### The task
Can you copy the entries below verbatim, beginning at the line that contains "How do I perform: Open the 2h" and stopping after the line that contains "Action: 338,371"?

### Data section
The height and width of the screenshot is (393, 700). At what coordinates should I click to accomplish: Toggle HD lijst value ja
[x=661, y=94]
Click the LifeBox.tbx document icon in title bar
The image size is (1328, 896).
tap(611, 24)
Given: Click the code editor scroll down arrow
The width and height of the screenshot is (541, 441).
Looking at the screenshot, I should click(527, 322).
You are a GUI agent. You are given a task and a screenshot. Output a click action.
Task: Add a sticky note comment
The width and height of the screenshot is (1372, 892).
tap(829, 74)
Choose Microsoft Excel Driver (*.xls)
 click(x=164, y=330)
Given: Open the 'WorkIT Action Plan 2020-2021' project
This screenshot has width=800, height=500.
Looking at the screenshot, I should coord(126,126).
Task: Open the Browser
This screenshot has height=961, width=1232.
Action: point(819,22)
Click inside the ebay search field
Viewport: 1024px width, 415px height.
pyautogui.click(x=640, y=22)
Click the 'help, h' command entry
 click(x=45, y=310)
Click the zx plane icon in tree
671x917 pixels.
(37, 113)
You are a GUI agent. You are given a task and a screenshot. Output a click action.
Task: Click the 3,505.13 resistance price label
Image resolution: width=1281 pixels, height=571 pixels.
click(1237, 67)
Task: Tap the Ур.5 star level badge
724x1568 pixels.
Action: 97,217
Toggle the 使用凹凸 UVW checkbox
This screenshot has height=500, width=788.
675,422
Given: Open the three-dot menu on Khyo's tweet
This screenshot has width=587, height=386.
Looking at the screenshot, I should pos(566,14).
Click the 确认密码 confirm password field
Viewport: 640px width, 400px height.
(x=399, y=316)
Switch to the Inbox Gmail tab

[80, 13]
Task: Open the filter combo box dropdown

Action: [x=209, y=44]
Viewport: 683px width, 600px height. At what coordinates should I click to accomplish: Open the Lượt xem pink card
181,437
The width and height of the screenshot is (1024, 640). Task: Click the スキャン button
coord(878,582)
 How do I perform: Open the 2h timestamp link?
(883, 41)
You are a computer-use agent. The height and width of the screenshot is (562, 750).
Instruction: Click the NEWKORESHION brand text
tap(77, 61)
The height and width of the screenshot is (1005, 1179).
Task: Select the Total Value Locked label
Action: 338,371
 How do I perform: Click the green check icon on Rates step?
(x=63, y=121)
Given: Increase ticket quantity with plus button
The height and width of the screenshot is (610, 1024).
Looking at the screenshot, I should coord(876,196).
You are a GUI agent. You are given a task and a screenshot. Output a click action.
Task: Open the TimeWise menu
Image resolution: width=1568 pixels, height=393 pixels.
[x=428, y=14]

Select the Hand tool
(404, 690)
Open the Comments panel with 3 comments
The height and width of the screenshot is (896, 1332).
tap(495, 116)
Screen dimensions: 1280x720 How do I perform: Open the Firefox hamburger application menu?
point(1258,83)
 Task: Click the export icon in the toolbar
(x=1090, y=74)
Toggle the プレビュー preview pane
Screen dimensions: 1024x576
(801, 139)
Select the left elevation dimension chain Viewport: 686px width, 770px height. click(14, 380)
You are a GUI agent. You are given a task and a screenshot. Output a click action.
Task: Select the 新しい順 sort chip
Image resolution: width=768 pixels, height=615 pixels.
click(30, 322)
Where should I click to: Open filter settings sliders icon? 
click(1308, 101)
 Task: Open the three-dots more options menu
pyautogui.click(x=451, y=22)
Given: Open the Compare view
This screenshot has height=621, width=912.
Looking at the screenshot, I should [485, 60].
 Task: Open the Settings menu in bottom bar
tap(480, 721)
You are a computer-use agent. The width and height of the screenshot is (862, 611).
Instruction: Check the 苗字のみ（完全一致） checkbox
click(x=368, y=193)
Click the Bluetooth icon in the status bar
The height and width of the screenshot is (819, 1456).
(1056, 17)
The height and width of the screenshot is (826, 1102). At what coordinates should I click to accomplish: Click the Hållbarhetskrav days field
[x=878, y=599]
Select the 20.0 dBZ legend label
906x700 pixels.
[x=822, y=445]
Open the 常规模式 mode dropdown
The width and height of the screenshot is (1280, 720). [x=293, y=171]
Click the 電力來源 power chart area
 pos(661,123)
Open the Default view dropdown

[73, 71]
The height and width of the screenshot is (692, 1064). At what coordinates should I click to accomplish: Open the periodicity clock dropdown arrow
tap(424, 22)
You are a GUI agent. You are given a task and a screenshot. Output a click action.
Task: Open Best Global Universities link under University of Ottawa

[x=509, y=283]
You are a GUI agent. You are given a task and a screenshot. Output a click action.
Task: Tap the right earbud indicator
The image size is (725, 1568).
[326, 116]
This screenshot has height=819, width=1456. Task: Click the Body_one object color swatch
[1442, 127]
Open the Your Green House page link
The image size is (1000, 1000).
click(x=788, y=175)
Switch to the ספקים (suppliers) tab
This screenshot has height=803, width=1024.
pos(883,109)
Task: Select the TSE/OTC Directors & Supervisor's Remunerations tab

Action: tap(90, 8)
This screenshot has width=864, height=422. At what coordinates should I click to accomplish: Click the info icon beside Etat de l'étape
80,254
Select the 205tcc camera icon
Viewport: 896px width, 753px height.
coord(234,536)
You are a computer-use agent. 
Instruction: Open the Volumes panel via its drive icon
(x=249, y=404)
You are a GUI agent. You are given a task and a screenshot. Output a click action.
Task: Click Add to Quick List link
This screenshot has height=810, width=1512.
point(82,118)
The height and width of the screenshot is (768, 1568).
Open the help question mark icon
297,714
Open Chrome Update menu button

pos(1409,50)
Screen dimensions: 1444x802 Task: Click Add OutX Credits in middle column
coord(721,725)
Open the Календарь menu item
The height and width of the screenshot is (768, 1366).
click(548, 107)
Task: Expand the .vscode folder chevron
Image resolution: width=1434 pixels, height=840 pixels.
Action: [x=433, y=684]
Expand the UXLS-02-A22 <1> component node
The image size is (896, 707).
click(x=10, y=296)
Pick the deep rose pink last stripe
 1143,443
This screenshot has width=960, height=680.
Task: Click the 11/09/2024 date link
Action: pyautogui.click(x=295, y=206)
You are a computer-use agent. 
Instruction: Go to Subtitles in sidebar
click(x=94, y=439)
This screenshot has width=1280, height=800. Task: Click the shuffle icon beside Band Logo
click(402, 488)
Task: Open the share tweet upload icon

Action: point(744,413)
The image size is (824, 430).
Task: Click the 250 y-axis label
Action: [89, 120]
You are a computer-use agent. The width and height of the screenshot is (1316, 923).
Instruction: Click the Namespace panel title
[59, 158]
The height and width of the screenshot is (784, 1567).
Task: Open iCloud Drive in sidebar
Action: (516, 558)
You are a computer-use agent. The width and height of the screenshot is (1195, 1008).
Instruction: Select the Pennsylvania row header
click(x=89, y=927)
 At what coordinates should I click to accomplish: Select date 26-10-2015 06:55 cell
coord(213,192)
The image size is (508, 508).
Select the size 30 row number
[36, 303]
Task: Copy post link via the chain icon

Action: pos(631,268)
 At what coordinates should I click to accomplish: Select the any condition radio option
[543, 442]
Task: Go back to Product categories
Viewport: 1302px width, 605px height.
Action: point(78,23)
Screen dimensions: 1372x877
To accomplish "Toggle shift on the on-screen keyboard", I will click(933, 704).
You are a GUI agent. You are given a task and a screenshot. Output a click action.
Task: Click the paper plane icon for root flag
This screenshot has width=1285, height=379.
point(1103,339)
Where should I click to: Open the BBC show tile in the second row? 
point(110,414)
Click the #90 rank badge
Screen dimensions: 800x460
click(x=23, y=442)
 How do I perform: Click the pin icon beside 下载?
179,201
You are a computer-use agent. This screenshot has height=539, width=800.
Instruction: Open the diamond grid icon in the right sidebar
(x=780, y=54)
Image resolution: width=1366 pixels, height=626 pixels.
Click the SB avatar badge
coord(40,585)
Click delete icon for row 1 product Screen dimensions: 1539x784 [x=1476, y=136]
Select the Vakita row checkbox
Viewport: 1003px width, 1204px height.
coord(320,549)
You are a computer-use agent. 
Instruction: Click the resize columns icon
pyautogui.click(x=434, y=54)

### Exercise answer
 How do I perform: Open the 2h timestamp link?
(883, 41)
You are a computer-use agent. The height and width of the screenshot is (562, 750).
Instruction: Click the NEWKORESHION brand text
tap(77, 61)
The height and width of the screenshot is (1005, 1179).
Task: Select the Total Value Locked label
Action: 338,371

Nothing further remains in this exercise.